Меня она вскользь как-то спросила:

 У тебя ведь тоже, кажется, есть сын?

 Есть!  встрепенулась я: сейчас случится разговор, который так необходим, чтобы ощущать себя реальным, а не условным человеком. Но следующий вопрос задан не был.

В какой муке я нащупывала брод в абсурде тюрьмы и лагерей! Чтобы как-то вернуться в свободу, расшибалась о то же бездорожье, отыскивая брод и сейчас.

Нестерпимо мучило, что стесняю семью Бориса. Не находила я объяснения и угрюмому молчанию знакомых из Микуни. В самом буквальном смысле этого слова, я нигде не находила себе места.

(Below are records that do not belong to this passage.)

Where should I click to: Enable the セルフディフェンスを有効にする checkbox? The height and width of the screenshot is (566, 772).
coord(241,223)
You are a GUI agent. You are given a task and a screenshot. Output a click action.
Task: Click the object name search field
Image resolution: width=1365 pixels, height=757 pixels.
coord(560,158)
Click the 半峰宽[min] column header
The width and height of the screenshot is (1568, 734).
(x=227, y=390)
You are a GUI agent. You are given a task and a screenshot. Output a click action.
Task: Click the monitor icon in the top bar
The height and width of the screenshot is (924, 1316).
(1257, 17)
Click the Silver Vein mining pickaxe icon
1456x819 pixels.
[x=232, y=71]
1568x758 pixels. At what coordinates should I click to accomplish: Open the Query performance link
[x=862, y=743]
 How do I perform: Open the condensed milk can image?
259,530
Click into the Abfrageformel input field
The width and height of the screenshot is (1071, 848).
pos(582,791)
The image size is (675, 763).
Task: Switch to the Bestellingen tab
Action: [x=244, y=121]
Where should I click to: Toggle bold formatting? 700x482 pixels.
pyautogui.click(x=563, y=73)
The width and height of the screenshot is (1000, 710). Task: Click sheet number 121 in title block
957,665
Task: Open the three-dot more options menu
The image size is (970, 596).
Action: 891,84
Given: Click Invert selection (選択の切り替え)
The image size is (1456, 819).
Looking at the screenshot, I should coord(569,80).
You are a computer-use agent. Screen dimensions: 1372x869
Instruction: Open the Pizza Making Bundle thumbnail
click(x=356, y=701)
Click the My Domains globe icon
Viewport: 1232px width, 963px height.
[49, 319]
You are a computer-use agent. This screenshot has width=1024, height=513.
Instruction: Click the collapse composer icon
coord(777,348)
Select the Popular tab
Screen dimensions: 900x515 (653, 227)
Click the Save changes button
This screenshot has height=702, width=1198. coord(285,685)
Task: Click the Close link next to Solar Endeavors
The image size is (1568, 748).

 Завтра идём с тобой к моей приятельнице, актрисе МХАТа Халютиной. Она мастер высокого класса. Когда-то играла Тильтиля в «Синей птице» Метерлинка,  сказала Александра Фёдоровна.  Надо, чтобы ты посмотрела как можно больше спектаклей этого театра.

Один-единственный раз, ещё до войны, я видела спектакль МХАТа «Анна Каренина», когда театр приезжал на гастроли в Ленинград.

Софья Васильевна Халютина жила в Леонтьевском переулке, в доме, где обитали актёры этого прославленного театра. Угостив нас обедом, она сказала, что как раз сегодня идёт на «Синюю птицу», и, если я хочу увидеть спектакль, она меня приглашает. Мы заспешили. И всё-таки вошли в театр, когда уже отзвенел третий звонок. Увидев запыхавшуюся актрису, билетёрша быстрыми шажками подбежала к ней, указала на боковую дверь партера и заговорщически зашептала: «Сюда, сюда. Я пропущу вас здесь». Но, оскорблённая кощунственной готовностью билетёрши нарушить ради неё священный устав театра никого после начала спектакля в партер не впускать,  Софья Васильевна возмутилась, гневно отрезала: «Что вы, что вы, как можно?»  и повела меня наверх, в один из ярусов, откуда мы и посмотрели первый акт.

Завораживающее впечатление от спектакля, трепет старой актрисы перед таинством Театра, её верность незыблемым правилам взволновали меня сверх меры. «Значит, мир в своих высоких образцах жив? Уцелел? Неужели?»  бушевало в душе. И прошлые представления о норме готовы были рвануться на свои столь долго пустовавшие места.

* * *

Идея найти у кого-то угол, чтобы дождаться открытия биржи, заставила меня попытаться отыскать через адресный стол родственников северных знакомых. Вопреки иллюзии о сохраняющихся в свободном мире безусловных нормах и ценностях, которая возникла после посещения МХАТа, московские впечатления часто приводили в смятение. Некоторые и вовсе ужасали.